§ **Provided data**

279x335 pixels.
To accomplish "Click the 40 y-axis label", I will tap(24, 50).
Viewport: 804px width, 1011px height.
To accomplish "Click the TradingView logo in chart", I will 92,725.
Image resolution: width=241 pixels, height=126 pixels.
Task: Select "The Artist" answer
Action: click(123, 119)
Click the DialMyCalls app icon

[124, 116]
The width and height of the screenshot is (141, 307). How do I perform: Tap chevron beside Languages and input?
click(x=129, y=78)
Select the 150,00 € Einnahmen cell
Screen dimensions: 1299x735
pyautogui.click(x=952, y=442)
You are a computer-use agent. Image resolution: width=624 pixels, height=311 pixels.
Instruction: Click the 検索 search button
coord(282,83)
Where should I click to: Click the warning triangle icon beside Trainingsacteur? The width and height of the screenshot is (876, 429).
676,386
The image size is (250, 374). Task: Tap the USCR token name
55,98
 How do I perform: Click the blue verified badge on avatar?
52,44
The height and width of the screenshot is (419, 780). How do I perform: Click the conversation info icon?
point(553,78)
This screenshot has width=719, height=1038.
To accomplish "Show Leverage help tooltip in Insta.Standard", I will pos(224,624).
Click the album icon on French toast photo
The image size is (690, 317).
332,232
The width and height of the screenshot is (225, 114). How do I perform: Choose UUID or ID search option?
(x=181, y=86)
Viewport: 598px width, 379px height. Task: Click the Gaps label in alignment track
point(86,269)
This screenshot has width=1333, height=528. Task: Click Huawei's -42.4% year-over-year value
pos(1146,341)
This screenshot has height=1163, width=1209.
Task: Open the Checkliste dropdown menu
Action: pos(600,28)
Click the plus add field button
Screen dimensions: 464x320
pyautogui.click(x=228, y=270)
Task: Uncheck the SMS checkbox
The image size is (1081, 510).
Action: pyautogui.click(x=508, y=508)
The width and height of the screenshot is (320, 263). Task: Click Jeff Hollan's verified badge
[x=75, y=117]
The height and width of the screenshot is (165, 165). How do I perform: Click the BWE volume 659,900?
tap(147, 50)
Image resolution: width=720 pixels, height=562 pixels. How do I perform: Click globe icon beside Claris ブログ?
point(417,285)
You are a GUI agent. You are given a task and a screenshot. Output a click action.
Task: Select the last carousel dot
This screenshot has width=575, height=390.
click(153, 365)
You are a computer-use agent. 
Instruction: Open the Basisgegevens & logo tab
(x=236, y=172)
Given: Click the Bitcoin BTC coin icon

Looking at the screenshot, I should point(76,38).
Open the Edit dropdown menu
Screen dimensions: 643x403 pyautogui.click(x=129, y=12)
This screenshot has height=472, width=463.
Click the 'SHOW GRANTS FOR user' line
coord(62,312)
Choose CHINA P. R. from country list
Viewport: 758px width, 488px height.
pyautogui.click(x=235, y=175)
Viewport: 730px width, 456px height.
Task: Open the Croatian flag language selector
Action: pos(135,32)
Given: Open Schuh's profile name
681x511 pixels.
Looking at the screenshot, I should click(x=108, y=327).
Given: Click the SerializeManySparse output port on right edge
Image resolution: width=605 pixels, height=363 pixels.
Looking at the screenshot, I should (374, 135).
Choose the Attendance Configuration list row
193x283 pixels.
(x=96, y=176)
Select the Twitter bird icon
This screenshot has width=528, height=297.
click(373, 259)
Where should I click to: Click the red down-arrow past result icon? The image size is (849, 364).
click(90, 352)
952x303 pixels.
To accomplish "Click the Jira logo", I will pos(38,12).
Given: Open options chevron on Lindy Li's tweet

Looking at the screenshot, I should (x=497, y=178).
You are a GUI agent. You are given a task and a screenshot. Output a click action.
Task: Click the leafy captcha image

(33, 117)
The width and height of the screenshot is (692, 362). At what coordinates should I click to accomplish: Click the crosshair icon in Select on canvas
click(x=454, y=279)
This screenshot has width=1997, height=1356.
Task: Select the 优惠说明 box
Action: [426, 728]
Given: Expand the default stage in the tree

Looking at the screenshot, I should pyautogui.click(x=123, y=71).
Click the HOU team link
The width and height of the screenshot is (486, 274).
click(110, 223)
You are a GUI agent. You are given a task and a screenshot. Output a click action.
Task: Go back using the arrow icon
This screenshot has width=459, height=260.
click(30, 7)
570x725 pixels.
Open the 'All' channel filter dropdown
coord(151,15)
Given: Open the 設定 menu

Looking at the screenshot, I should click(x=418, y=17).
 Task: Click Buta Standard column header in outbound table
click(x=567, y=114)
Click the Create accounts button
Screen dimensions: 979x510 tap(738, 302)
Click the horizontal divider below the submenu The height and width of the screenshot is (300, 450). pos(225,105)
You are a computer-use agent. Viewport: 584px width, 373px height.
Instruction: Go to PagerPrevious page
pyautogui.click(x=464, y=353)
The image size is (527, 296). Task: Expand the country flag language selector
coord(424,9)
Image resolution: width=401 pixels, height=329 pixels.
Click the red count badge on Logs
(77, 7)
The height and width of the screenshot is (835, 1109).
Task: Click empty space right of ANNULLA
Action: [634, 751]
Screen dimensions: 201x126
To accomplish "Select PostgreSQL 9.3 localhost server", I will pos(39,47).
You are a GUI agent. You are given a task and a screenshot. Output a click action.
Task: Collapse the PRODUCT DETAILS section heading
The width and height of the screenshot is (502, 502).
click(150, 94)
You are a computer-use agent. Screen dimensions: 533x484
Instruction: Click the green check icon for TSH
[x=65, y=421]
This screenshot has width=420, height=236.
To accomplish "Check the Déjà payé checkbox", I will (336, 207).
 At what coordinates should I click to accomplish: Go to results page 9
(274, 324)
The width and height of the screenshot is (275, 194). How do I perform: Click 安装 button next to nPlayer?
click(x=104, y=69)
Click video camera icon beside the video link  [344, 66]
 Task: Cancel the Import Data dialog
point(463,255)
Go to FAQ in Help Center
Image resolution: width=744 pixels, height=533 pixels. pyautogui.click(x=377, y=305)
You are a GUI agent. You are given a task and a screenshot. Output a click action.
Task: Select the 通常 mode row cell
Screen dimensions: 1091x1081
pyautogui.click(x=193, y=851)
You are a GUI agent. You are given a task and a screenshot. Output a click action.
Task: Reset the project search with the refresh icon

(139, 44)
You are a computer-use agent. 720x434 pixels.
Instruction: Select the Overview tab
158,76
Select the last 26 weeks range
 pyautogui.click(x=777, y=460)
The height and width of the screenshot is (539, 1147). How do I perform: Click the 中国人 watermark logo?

§ **Activity**
An exact repetition of the data above is all that is needed.

§ **Solution**
279x335 pixels.
To accomplish "Click the 40 y-axis label", I will tap(24, 50).
Viewport: 804px width, 1011px height.
To accomplish "Click the TradingView logo in chart", I will 92,725.
Image resolution: width=241 pixels, height=126 pixels.
Task: Select "The Artist" answer
Action: click(123, 119)
Click the DialMyCalls app icon

[124, 116]
The width and height of the screenshot is (141, 307). How do I perform: Tap chevron beside Languages and input?
click(x=129, y=78)
Select the 150,00 € Einnahmen cell
Screen dimensions: 1299x735
pyautogui.click(x=952, y=442)
You are a computer-use agent. Image resolution: width=624 pixels, height=311 pixels.
Instruction: Click the 検索 search button
coord(282,83)
Where should I click to: Click the warning triangle icon beside Trainingsacteur? The width and height of the screenshot is (876, 429).
676,386
The image size is (250, 374). Task: Tap the USCR token name
55,98
 How do I perform: Click the blue verified badge on avatar?
52,44
The height and width of the screenshot is (419, 780). How do I perform: Click the conversation info icon?
point(553,78)
This screenshot has width=719, height=1038.
To accomplish "Show Leverage help tooltip in Insta.Standard", I will pos(224,624).
Click the album icon on French toast photo
The image size is (690, 317).
332,232
The width and height of the screenshot is (225, 114). How do I perform: Choose UUID or ID search option?
(x=181, y=86)
Viewport: 598px width, 379px height. Task: Click the Gaps label in alignment track
point(86,269)
This screenshot has width=1333, height=528. Task: Click Huawei's -42.4% year-over-year value
pos(1146,341)
This screenshot has height=1163, width=1209.
Task: Open the Checkliste dropdown menu
Action: pos(600,28)
Click the plus add field button
Screen dimensions: 464x320
pyautogui.click(x=228, y=270)
Task: Uncheck the SMS checkbox
The image size is (1081, 510).
Action: pyautogui.click(x=508, y=508)
The width and height of the screenshot is (320, 263). Task: Click Jeff Hollan's verified badge
[x=75, y=117]
The height and width of the screenshot is (165, 165). How do I perform: Click the BWE volume 659,900?
tap(147, 50)
Image resolution: width=720 pixels, height=562 pixels. How do I perform: Click globe icon beside Claris ブログ?
point(417,285)
You are a GUI agent. You are given a task and a screenshot. Output a click action.
Task: Select the last carousel dot
This screenshot has width=575, height=390.
click(153, 365)
You are a computer-use agent. 
Instruction: Open the Basisgegevens & logo tab
(x=236, y=172)
Given: Click the Bitcoin BTC coin icon

Looking at the screenshot, I should point(76,38).
Open the Edit dropdown menu
Screen dimensions: 643x403 pyautogui.click(x=129, y=12)
This screenshot has height=472, width=463.
Click the 'SHOW GRANTS FOR user' line
coord(62,312)
Choose CHINA P. R. from country list
Viewport: 758px width, 488px height.
pyautogui.click(x=235, y=175)
Viewport: 730px width, 456px height.
Task: Open the Croatian flag language selector
Action: pos(135,32)
Given: Open Schuh's profile name
681x511 pixels.
Looking at the screenshot, I should click(x=108, y=327).
Given: Click the SerializeManySparse output port on right edge
Image resolution: width=605 pixels, height=363 pixels.
Looking at the screenshot, I should (374, 135).
Choose the Attendance Configuration list row
193x283 pixels.
(x=96, y=176)
Select the Twitter bird icon
This screenshot has width=528, height=297.
click(373, 259)
Where should I click to: Click the red down-arrow past result icon? The image size is (849, 364).
click(90, 352)
952x303 pixels.
To accomplish "Click the Jira logo", I will pos(38,12).
Given: Open options chevron on Lindy Li's tweet

Looking at the screenshot, I should (x=497, y=178).
You are a GUI agent. You are given a task and a screenshot. Output a click action.
Task: Click the leafy captcha image

(33, 117)
The width and height of the screenshot is (692, 362). At what coordinates should I click to accomplish: Click the crosshair icon in Select on canvas
click(x=454, y=279)
This screenshot has width=1997, height=1356.
Task: Select the 优惠说明 box
Action: [426, 728]
Given: Expand the default stage in the tree

Looking at the screenshot, I should pyautogui.click(x=123, y=71).
Click the HOU team link
The width and height of the screenshot is (486, 274).
click(110, 223)
You are a GUI agent. You are given a task and a screenshot. Output a click action.
Task: Go back using the arrow icon
This screenshot has width=459, height=260.
click(30, 7)
570x725 pixels.
Open the 'All' channel filter dropdown
coord(151,15)
Given: Open the 設定 menu

Looking at the screenshot, I should click(x=418, y=17).
 Task: Click Buta Standard column header in outbound table
click(x=567, y=114)
Click the Create accounts button
Screen dimensions: 979x510 tap(738, 302)
Click the horizontal divider below the submenu The height and width of the screenshot is (300, 450). pos(225,105)
You are a computer-use agent. Viewport: 584px width, 373px height.
Instruction: Go to PagerPrevious page
pyautogui.click(x=464, y=353)
The image size is (527, 296). Task: Expand the country flag language selector
coord(424,9)
Image resolution: width=401 pixels, height=329 pixels.
Click the red count badge on Logs
(77, 7)
The height and width of the screenshot is (835, 1109).
Task: Click empty space right of ANNULLA
Action: [634, 751]
Screen dimensions: 201x126
To accomplish "Select PostgreSQL 9.3 localhost server", I will pos(39,47).
You are a GUI agent. You are given a task and a screenshot. Output a click action.
Task: Collapse the PRODUCT DETAILS section heading
The width and height of the screenshot is (502, 502).
click(150, 94)
You are a computer-use agent. Screen dimensions: 533x484
Instruction: Click the green check icon for TSH
[x=65, y=421]
This screenshot has width=420, height=236.
To accomplish "Check the Déjà payé checkbox", I will (336, 207).
 At what coordinates should I click to accomplish: Go to results page 9
(274, 324)
The width and height of the screenshot is (275, 194). How do I perform: Click 安装 button next to nPlayer?
click(x=104, y=69)
Click video camera icon beside the video link  [344, 66]
 Task: Cancel the Import Data dialog
point(463,255)
Go to FAQ in Help Center
Image resolution: width=744 pixels, height=533 pixels. pyautogui.click(x=377, y=305)
You are a GUI agent. You are given a task and a screenshot. Output a click action.
Task: Select the 通常 mode row cell
Screen dimensions: 1091x1081
pyautogui.click(x=193, y=851)
You are a GUI agent. You are given a task and a screenshot. Output a click action.
Task: Reset the project search with the refresh icon

(139, 44)
You are a computer-use agent. 720x434 pixels.
Instruction: Select the Overview tab
158,76
Select the last 26 weeks range
 pyautogui.click(x=777, y=460)
The height and width of the screenshot is (539, 1147). How do I perform: Click the 中国人 watermark logo?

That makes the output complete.